Crece el alerta por los efectos negativos de las fumigaciones con agroquímicos en la región

Las consecuencias del uso de agroquímicos peligrosos para la salud de personas y animales se están intensificando en Mar del Plata. En poco más de un año, se han multiplicado los casos de problemas agudos en la población de distintas zonas, coincidentes con momentos de fumigación de cultivos extensivos, tanto con aviones como con los denominados "mosquitos" -equipos terrestres- y, en menor grado con las "mochilas".
Asimismo, los vecinos de emprendimientos productivos se quejan por las consecuencias del uso de agroquímicos en cultivos intensivos, sean a cielo abierto o bajo invernáculos, según consigna La Capital.

El caso más reciente es el de un grupo de vecinos del barrio San Jorge que comenzó a movilizarse y terminó haciendo una denuncia en Fiscalía General, en la que expusieron su alerta porque comenzaron a morirse perros y gran cantidad de vecinos está manifestando problemas de salud -dermatitis, sequedad y molestia en los ojos, problemas respiratorios, diarreas- desde que observaron fumigación con mosquitos en un campo que se encuentra frente al barrio -Colón y 252, a metros del cruce del Hipódromo-.

Ese campo, por primera vez a fines de 2009 fue sembrado con soja y los vecinos temen que los productores estén aplicando glifosato o endosulfan -para evitar las plagas que afectan al cultivo-. Lo grave es que sobre el límite de ese campo hay paradas de colectivo y, cruzando la avenida, a menos de 20 metros, se alza el límite del populoso barrio.

Pero el alerta comenzó en Mar del Plata a fines de 2008, cuando un 21 de noviembre un avión fumigador pasó y hubo personas descompuestas, con dolor en la vista, tres alumnos afectados con dermatitis y una de ellas -que era alérgica- debió ser internada y tuvo implicaciones neurológicas, por lo que tuvo que realizar varios tratamientos. Por este caso también hay una causa judicial en trámite.

Cerca, en Santa Isabel, el ingeniero agrónomo Marcos Yedaide vio morir a su perro y con su familia sufre los efectos agudos de la fumigación. "Llego a mi casa y si están fumigando y me tengo que ir porque no se puede respirar, sentimos la violencia de algo que está atentando contra el estilo de vida que buscamos" comentó.

En el caso de Marcela Lupini y Jorge Picorelli, de La Peregrina, están muy cerca de invernáculos, cultivos de frutillas en una época y ahora soja. En todos los casos son afectados por la permanente aplicación de agrotóxicos.
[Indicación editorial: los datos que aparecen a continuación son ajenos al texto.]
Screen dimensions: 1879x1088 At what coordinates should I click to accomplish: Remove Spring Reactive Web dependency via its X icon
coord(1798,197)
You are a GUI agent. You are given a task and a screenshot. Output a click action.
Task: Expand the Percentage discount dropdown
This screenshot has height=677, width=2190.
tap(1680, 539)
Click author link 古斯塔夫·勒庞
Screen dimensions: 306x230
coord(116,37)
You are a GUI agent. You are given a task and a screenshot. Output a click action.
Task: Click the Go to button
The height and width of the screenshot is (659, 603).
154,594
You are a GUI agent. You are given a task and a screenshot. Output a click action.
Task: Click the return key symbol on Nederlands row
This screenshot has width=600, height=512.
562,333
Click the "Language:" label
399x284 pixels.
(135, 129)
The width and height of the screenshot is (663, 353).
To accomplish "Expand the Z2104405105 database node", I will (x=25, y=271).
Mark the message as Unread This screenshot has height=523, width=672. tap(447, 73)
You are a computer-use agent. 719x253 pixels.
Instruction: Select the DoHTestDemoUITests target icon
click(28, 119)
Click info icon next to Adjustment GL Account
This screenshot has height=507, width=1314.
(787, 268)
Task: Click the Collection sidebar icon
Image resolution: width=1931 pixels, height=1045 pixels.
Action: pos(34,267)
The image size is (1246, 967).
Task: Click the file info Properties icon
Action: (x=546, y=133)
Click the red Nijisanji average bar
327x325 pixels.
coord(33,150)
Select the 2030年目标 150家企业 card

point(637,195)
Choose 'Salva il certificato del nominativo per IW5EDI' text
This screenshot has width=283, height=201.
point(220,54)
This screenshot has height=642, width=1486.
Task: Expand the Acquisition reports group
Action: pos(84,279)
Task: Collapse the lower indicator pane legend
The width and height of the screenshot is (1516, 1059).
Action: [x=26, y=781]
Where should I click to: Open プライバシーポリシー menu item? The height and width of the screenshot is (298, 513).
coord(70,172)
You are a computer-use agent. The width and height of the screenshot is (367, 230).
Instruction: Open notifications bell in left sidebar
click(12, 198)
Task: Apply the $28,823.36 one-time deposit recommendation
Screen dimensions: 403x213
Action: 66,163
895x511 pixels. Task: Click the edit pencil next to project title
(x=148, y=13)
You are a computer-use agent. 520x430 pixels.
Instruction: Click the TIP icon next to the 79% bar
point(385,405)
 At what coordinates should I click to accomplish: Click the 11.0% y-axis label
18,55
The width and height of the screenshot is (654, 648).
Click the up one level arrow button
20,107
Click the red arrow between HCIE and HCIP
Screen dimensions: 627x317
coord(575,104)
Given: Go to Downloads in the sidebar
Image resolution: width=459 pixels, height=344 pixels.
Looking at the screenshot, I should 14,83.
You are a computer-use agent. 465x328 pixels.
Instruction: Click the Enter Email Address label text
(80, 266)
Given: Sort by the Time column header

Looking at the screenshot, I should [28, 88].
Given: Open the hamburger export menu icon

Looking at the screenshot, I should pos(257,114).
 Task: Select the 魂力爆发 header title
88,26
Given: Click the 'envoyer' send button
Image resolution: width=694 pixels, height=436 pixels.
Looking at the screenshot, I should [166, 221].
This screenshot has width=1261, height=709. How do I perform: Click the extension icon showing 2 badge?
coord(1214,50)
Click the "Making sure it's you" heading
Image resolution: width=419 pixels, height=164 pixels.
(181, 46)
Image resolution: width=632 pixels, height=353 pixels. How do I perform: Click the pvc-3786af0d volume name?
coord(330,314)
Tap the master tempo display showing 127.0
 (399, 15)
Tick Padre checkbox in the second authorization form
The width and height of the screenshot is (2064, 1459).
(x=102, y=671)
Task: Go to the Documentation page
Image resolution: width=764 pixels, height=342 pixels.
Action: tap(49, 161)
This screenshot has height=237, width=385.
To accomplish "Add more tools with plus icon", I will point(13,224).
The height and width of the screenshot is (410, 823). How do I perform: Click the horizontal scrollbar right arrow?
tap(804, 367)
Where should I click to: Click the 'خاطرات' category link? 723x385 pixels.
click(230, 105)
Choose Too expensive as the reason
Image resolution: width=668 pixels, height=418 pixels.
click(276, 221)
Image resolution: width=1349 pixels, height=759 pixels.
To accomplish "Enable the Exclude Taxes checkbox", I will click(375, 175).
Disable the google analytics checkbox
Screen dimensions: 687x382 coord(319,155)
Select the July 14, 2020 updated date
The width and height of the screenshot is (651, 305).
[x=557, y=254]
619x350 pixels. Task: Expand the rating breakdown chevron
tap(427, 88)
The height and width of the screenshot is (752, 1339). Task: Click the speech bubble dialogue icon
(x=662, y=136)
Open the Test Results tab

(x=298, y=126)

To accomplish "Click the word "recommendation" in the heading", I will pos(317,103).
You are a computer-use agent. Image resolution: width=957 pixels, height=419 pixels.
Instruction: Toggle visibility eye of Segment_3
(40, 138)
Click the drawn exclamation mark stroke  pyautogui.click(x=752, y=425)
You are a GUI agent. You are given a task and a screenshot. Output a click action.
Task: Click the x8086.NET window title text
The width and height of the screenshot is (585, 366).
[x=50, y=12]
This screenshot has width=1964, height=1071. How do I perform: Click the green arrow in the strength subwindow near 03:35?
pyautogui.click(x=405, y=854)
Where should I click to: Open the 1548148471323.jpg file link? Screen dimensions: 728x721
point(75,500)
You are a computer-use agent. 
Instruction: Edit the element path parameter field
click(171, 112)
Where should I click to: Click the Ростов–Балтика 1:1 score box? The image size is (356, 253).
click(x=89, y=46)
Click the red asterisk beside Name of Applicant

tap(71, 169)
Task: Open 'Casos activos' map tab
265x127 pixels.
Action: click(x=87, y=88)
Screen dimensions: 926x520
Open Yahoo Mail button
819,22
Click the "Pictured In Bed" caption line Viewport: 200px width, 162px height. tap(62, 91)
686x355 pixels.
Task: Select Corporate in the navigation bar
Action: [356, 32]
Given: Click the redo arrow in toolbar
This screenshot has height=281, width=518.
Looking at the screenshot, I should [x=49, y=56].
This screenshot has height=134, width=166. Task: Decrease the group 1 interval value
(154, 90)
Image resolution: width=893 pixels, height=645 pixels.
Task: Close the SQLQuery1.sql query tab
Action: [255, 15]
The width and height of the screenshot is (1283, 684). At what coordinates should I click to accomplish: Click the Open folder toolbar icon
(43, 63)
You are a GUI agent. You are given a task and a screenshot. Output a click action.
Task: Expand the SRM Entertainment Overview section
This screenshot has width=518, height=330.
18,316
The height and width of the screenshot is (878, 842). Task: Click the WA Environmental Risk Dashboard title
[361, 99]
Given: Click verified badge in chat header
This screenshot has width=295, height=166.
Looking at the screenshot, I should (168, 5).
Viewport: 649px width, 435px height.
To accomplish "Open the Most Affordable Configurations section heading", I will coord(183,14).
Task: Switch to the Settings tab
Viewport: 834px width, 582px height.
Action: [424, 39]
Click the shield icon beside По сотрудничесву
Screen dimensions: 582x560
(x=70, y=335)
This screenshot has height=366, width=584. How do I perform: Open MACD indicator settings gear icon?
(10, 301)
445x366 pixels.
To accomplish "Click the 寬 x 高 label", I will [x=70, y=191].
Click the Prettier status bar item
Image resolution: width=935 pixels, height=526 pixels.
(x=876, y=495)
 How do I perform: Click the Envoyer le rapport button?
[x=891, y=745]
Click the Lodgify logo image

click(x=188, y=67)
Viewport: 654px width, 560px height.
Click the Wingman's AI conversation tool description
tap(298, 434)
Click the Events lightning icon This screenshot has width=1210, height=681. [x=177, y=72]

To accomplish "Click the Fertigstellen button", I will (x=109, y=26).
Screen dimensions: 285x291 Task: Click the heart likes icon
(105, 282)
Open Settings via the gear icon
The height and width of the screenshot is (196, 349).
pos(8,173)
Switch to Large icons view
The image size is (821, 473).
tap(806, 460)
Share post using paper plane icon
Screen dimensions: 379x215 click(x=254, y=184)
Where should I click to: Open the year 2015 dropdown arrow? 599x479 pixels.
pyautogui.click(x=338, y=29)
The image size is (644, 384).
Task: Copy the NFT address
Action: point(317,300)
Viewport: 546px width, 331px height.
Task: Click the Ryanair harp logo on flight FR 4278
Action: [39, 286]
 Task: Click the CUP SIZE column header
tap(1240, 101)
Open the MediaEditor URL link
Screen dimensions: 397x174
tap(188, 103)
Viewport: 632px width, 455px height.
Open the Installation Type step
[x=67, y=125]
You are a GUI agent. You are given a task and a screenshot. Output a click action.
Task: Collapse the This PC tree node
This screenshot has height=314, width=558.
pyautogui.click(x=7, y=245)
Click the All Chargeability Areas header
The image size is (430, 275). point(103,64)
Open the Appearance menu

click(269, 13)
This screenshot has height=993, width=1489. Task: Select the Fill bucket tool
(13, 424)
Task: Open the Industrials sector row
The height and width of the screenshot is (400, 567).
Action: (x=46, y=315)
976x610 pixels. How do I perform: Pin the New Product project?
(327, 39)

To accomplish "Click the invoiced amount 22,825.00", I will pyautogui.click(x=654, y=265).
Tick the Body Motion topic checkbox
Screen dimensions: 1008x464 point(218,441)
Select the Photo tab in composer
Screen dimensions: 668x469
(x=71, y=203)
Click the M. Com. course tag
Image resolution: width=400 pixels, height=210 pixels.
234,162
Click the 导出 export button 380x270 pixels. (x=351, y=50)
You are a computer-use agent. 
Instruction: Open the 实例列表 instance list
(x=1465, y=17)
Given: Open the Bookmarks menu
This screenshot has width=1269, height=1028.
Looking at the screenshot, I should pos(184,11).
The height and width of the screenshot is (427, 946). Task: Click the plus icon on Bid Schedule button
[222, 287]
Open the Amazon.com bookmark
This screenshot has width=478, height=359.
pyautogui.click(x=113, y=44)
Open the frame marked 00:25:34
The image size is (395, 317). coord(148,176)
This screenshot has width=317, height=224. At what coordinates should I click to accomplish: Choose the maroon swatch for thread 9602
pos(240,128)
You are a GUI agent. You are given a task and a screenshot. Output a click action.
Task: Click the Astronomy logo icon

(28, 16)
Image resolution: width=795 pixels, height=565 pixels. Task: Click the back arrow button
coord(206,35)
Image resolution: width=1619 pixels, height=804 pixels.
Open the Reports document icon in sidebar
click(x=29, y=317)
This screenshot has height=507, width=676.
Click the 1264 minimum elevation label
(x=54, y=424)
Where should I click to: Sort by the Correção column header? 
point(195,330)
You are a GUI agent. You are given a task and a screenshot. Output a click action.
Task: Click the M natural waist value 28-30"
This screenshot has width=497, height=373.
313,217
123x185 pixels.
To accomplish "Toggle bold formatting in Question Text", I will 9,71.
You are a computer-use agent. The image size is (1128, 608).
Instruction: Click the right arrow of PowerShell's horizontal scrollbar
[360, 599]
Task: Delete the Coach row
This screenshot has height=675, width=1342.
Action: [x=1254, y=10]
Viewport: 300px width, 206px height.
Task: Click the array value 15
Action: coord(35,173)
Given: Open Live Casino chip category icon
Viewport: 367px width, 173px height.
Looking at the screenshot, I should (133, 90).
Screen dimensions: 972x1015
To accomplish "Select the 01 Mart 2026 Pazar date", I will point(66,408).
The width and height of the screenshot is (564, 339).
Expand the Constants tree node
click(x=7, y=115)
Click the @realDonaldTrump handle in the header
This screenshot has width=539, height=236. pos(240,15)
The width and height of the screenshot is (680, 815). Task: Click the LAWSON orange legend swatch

"Nosotros tenemos una huerta orgánica medicinal y cuando estaba el frutillar nos la inundó el agua de riego, que viene con bromuro de metilo, considerado a nivel internacional uno de los 12 agroquímicos más peligrosos del mundo, prohibido en varios países".

Luego, ya con la soja, sufren, como los vecinos de San Jorge, las consecuencias de las fumigaciones con mosquitos. "El 10 y el 17 de febrero fumigaron, es impresionante, automáticamente viene un olor que no se puede respirar, da sequedad de garganta, dolor en la vista", señaló la mujer.

Alertados por las implicancias, no sólo de la salud, sino también para el medio ambiente de estos agroquímicos, Yedaide -quien estaba dando clases en la Escuela Agropecuaria aquel 21 de noviembre de 2008 y fue uno de los que impulsó la causa judicial-, Lupini, Picorelli, Ricardo Trovato y otros marplatenses preocupados formaron la asamblea "Paren de fumigarnos", a través de la que comenzaron a trabajar, primero, en conocer más en profundidad la problemática y luego en difundirla y promover mecanismos de control para evitar que se siga extendiendo.